_What to produce_
In the records below, the line that contains "Given: Center map on first temporary marker" marks the start. Copy it and each line after it through the end, exactly, without pictures.

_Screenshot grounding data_
====================

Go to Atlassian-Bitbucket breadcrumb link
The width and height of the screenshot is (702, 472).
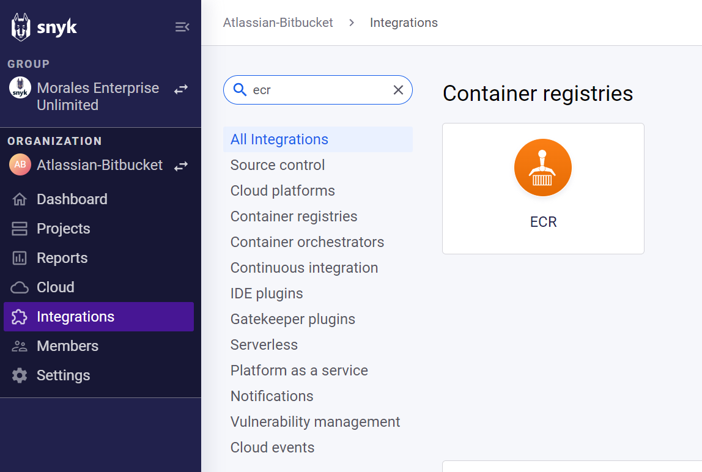[278, 23]
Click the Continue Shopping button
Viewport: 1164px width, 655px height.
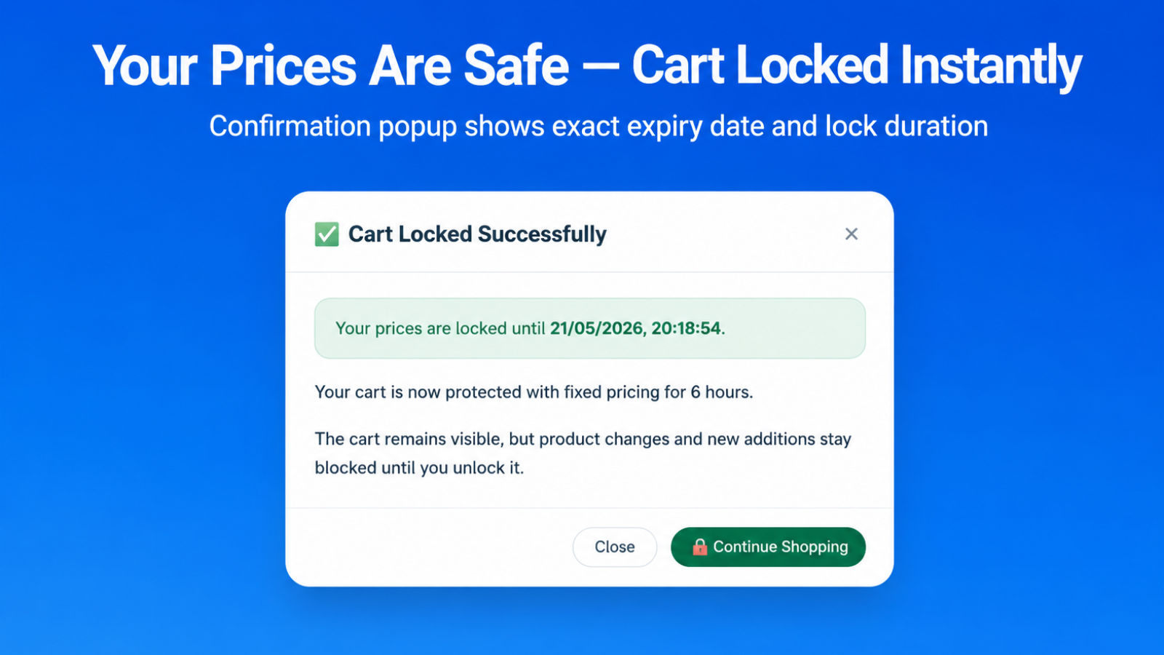coord(768,547)
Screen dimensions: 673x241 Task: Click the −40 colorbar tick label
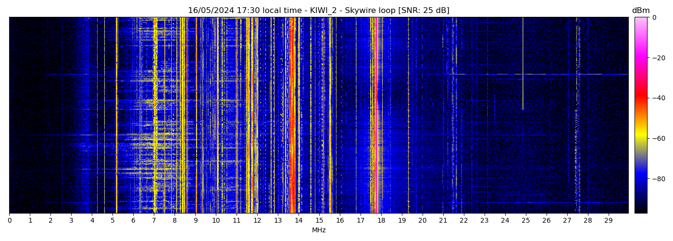(657, 98)
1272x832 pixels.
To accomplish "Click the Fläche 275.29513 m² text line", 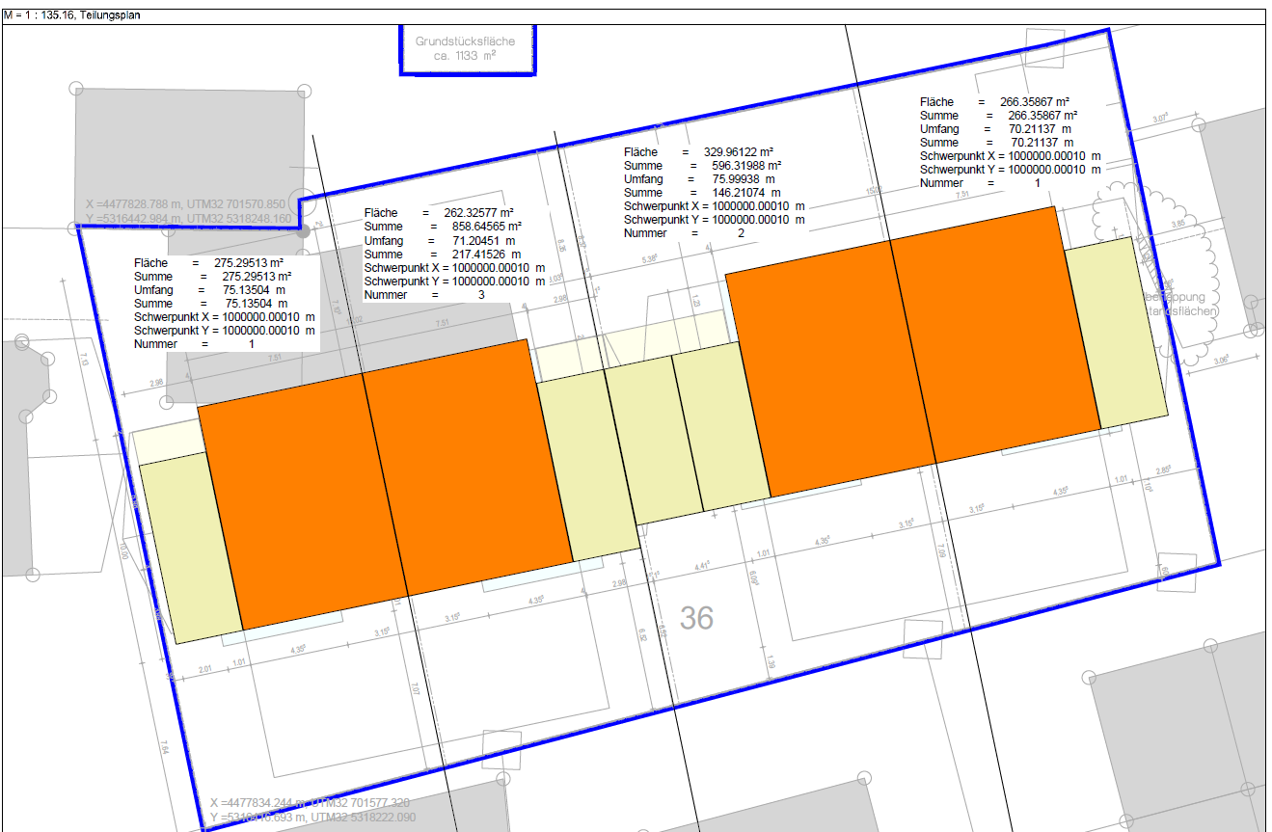I will click(x=208, y=263).
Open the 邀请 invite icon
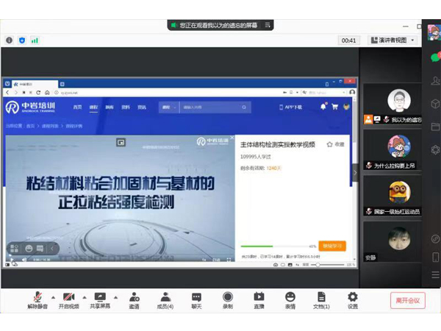Image resolution: width=441 pixels, height=331 pixels. [134, 296]
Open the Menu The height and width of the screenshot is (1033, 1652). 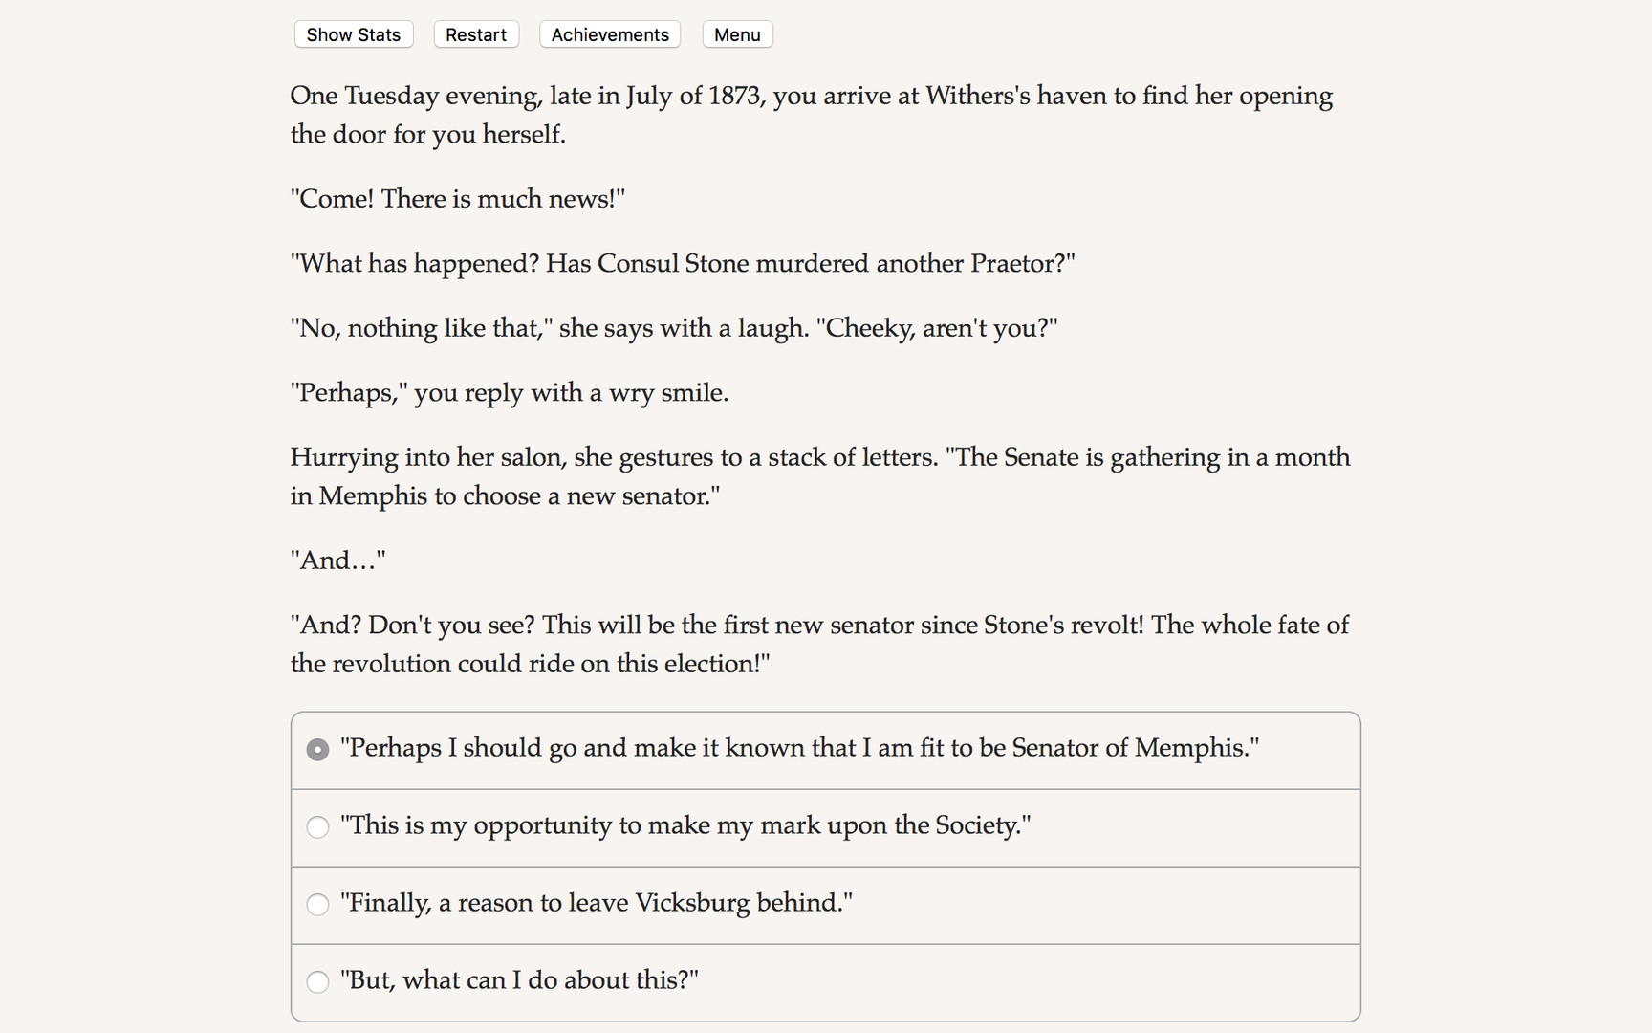(736, 34)
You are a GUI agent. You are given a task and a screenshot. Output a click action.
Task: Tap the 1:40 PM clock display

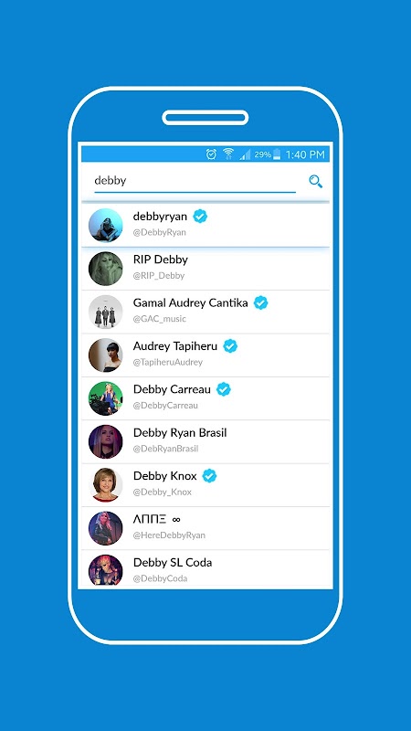click(305, 154)
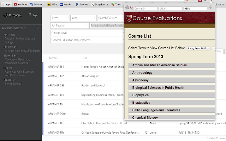Click the refresh random suggestions icon
Viewport: 226px width, 141px height.
click(37, 27)
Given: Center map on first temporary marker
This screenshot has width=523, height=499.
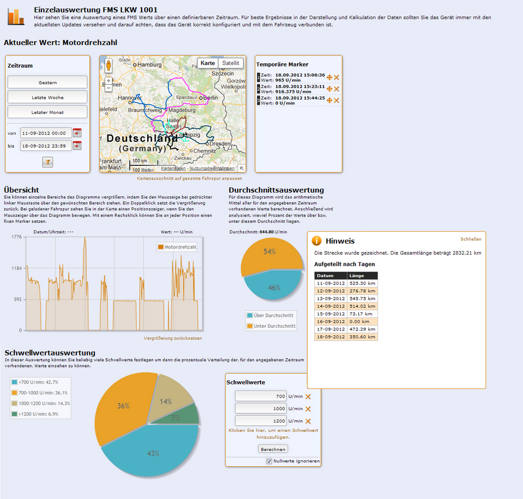Looking at the screenshot, I should click(329, 77).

====================

_Finished exercise_
Given: Center map on first temporary marker
This screenshot has width=523, height=499.
Looking at the screenshot, I should click(329, 77).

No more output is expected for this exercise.